**** Aangeleverde tekst
5.4 Op grond van de stukken en de behandeling ter zitting is naar het oordeel van het College genoegzaam komen vast te staan dat zowel de uitbreiding van het virus naar een ten opzichte van eerdere uitbraken op redelijk grote afstand gelegen bedrijf in het zuiden (het bedrijf te Ospel) en de omstandigheid dat in de omgeving daarvan binnen zeer korte tijd al sprake was van vijf van AI verdachte kalkoenbedrijven, voor verweerder aanleiding vormde tot een verscherpt beleid met betrekking tot - onder meer - de in het toezichtsgebied Nederweert gevestigde kalkoenbedrijven. Hierbij speelde tevens een rol dat het virus verder oprukte in oostelijke richting (de Duitse grens) en een grillig verloop had. Het verscherpte beleid hield onder meer in dat de kalkoenbedrijven in het toezichtsgebied Nederweert, die volgens verweerder alle als risicobedrijf konden worden aangemerkt, geruimd moesten worden.
Het College constateert dat in het bestreden besluit naar dit beleid (ook wel genoemd: stringente benadering) en de daaraan ten grondslag liggende feiten en omstandigheden is verwezen en is van oordeel dat verweerder gelet op die feiten en omstandigheden in redelijkheid tot zijn beleid heeft kunnen komen. Hierbij wordt mede in aanmerking genomen dat, hoewel daarvan in de primaire besluiten geen melding is gemaakt, door verweerder in het bestreden besluit, het verweerschrift en ter zitting voldoende aannemelijk is gemaakt dat bij de vaststelling van dit beleid de in Italië opgedane ervaringen met betrekking tot kalkoenbedrijven en - mede daarop gebaseerde - veterinaire adviezen een rol hebben gespeeld.
5.5 Met betrekking tot de toepassing van voormeld beleid ten aanzien van het kalkoenbedrijf van appellante, overweegt het College dat, gelet op het door verweerder ter zitting getoonde en overgelegde kaartje, vaststaat dat dit bedrijf ten tijde van belang in het toezichtsgebied Nederweert was gelegen. De ter zitting naar vorengebrachte stelling dat het bedrijf van appellante destijds niet lag in compartiment E, doet hieraan niet af.
Voorts wijst het College er op dat verweerder in het bestreden besluit geen afstand heeft genomen van de in de primaire besluiten aangevoerde grond voor verdachtverklaring.
In het verweerschrift is in dit verband uitdrukkelijk gewezen op de besmettingen van 18 en 22 april 2003, op onderscheidenlijk 9,21 km en 9,53 km van het bedrijf van appellante en de daaraan verbonden conclusie dat er ernstig rekening mee moest worden gehouden dat het virus aan het oprukken was naar Duitsland. De hiervoor genoemde, door appellante niet bestreden, afstanden kunnen naar het oordeel van het College worden aangemerkt als een, weliswaar late, nadere onderbouwing van de reeds in de primaire besluiten genoemde grond voor verdachtverklaring. Mede gezien het verloop van het virus heeft verweerder zich in het bestreden besluit voorts in redelijkheid op het standpunt kunnen stellen dat die afstand niet kan leiden tot de slotsom dat de kalkoenen van appellante niet in de gelegenheid zouden zijn geweest besmet te worden.
5.5 Op grond van de hiervoor genoemde feiten en omstandigheden komt het College tot de slotsom dat verweerder ten tijde van de primaire besluiten in redelijkheid tot verdachtverklaring van de kalkoenen op de bedrijfslokaties van appellante heeft kunnen besluiten, zodat de daartegen gerichte bezwaren, onder aanvulling van de motivering, terecht ongegrond zijn verklaard. Het beroep is derhalve ongegrond.
5.6 Voor een proceskostenveroordeling bestaat geen aanleiding.
6. De beslissing
Het College verklaart het beroep ongegrond.
Aldus gewezen door mr. M.A. van der Ham, in tegenwoordigheid van mr. A. Venekamp als griffier, en uitgesproken in het openbaar op 10 april 2008.
********
**** Uittreksel gegevensset
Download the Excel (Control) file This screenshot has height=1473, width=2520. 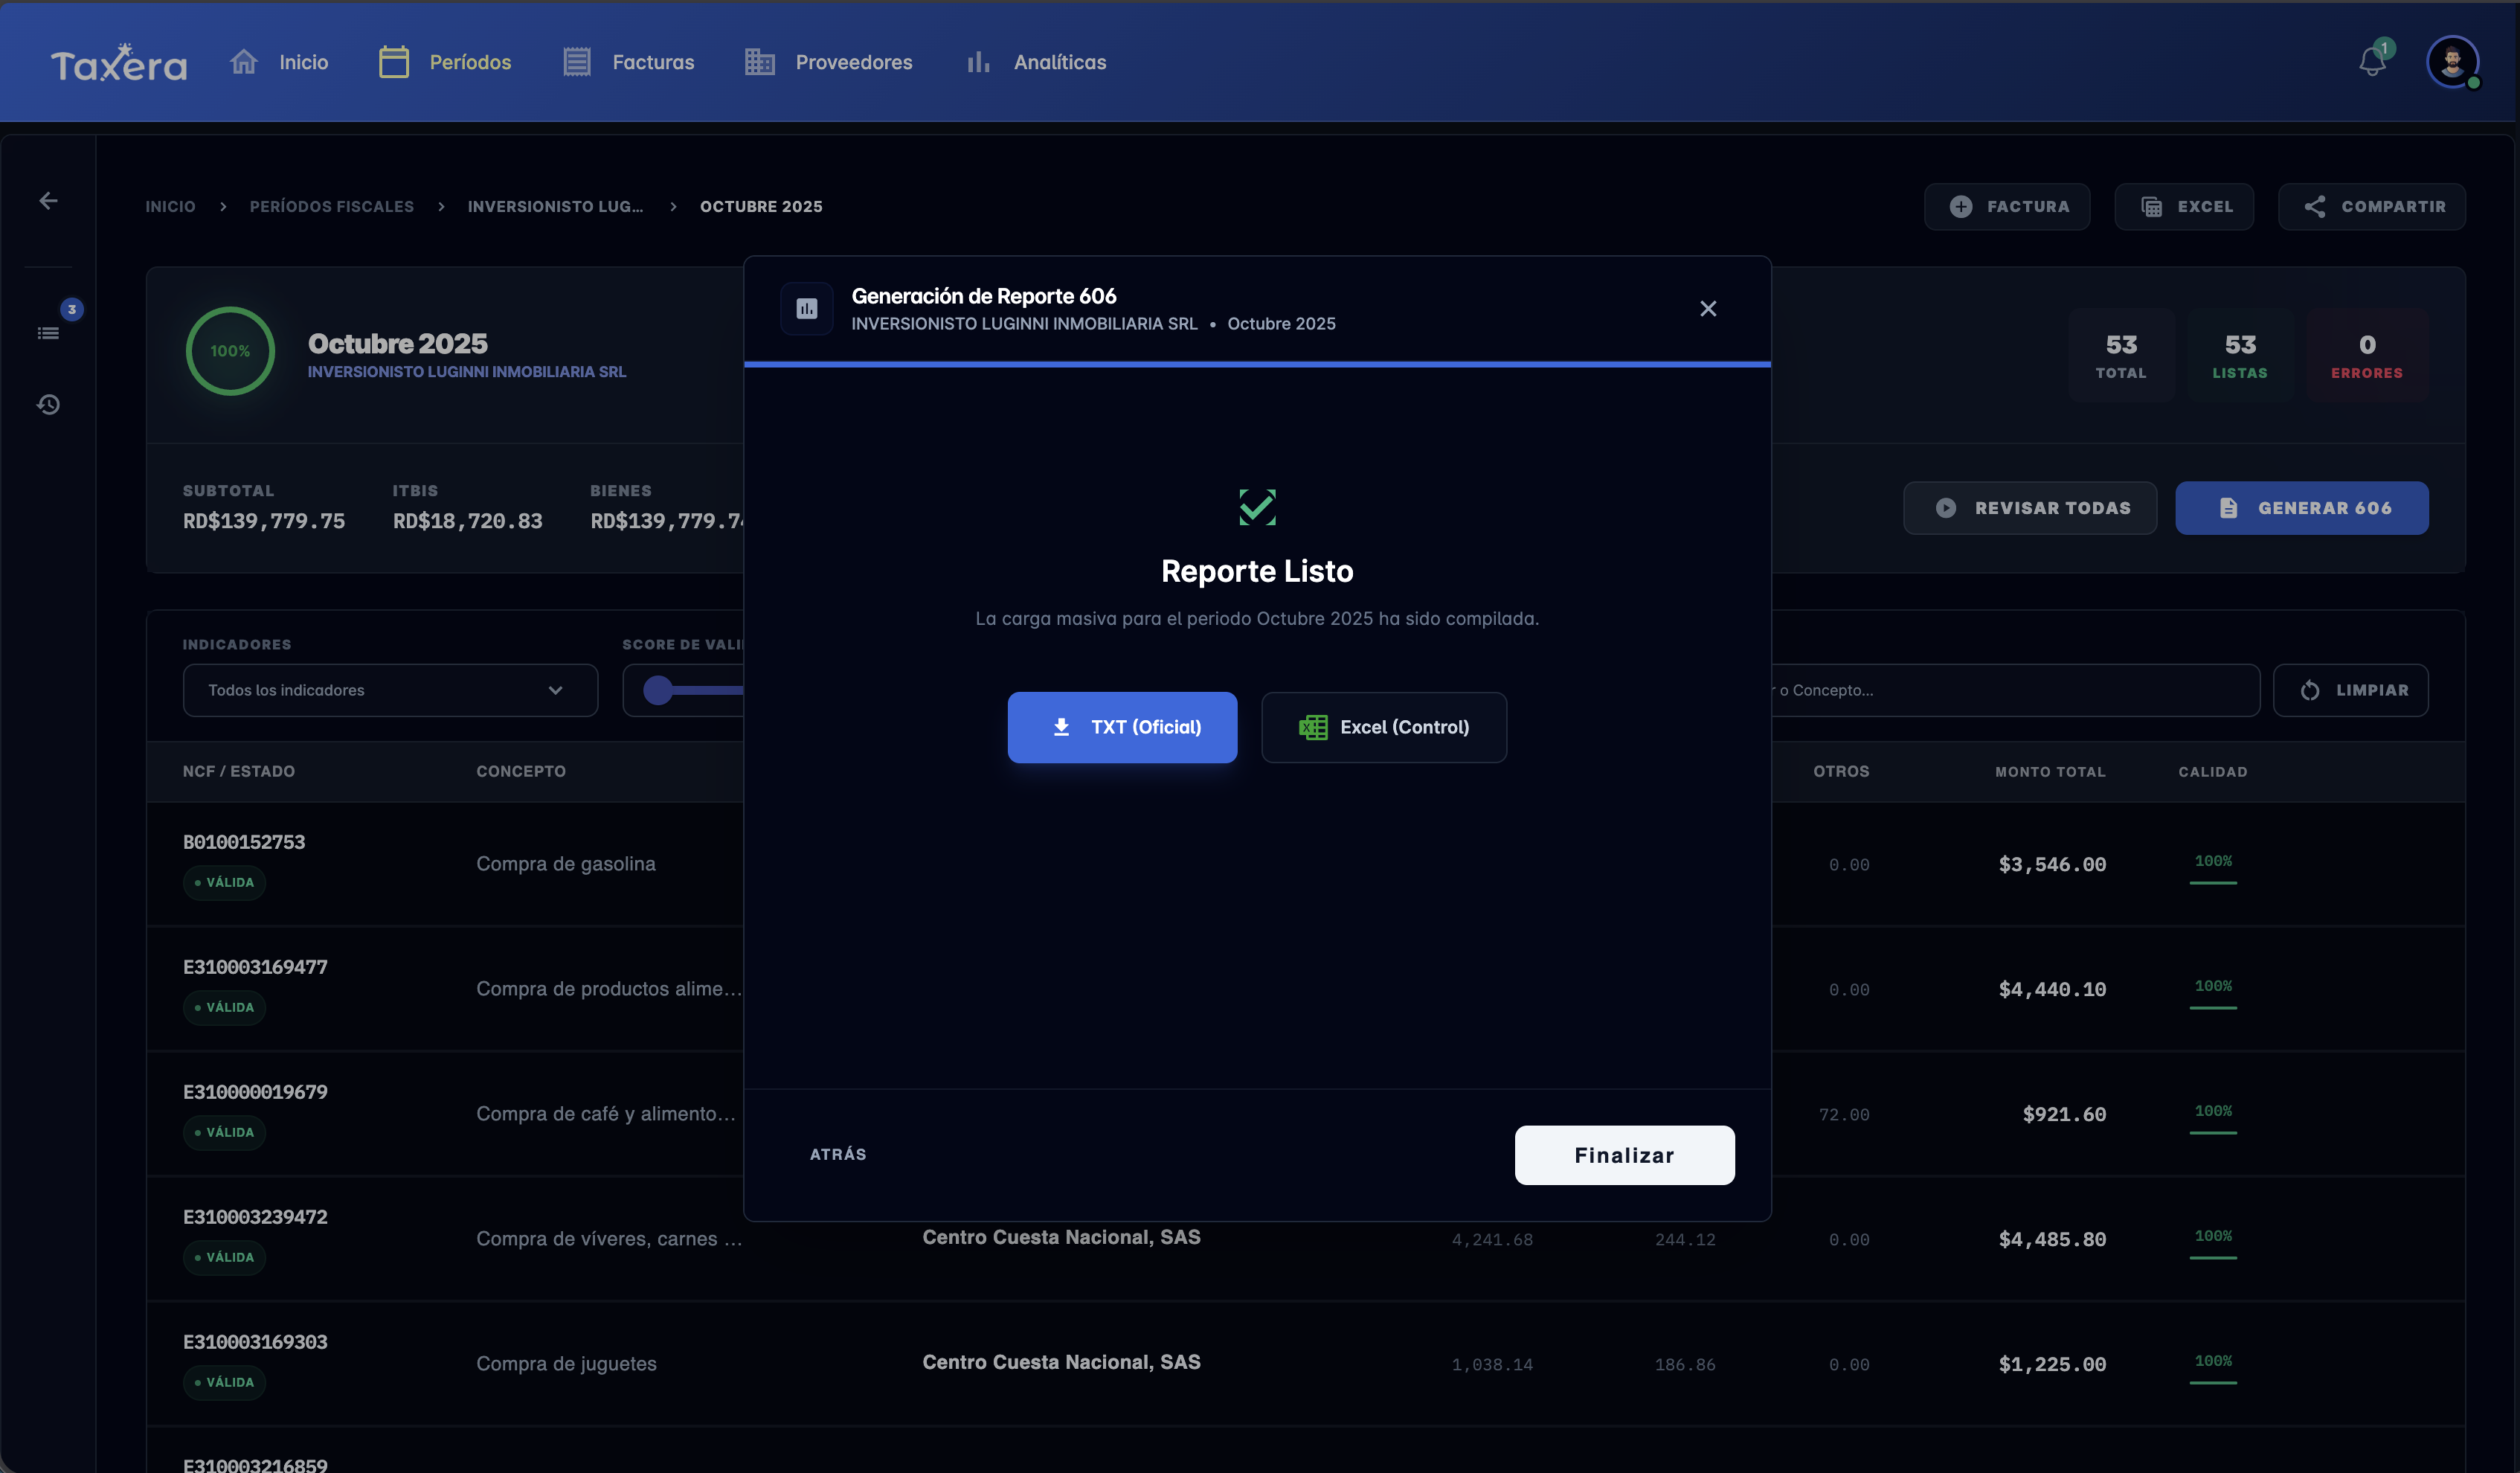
********
_Reeks opdrachten_
• 1. Op welke datum is de uitspraak over de kalkoenbedrijven in het toezichtsgebied Nederweert in het openbaar uitgesproken?
• 2. Geef uit de uitspraak over de kalkoenbedrijven het gedeelte van "Voorts wijst het" tot en met "aangevoerde grond voor verdachtverklaring." letterlijk weer.

_Antwoorden op volgorde_
• 1. Op 10 april 2008.

• 2.
Voorts wijst het College er op dat verweerder in het bestreden besluit geen afstand heeft genomen van de in de primaire besluiten aangevoerde grond voor verdachtverklaring.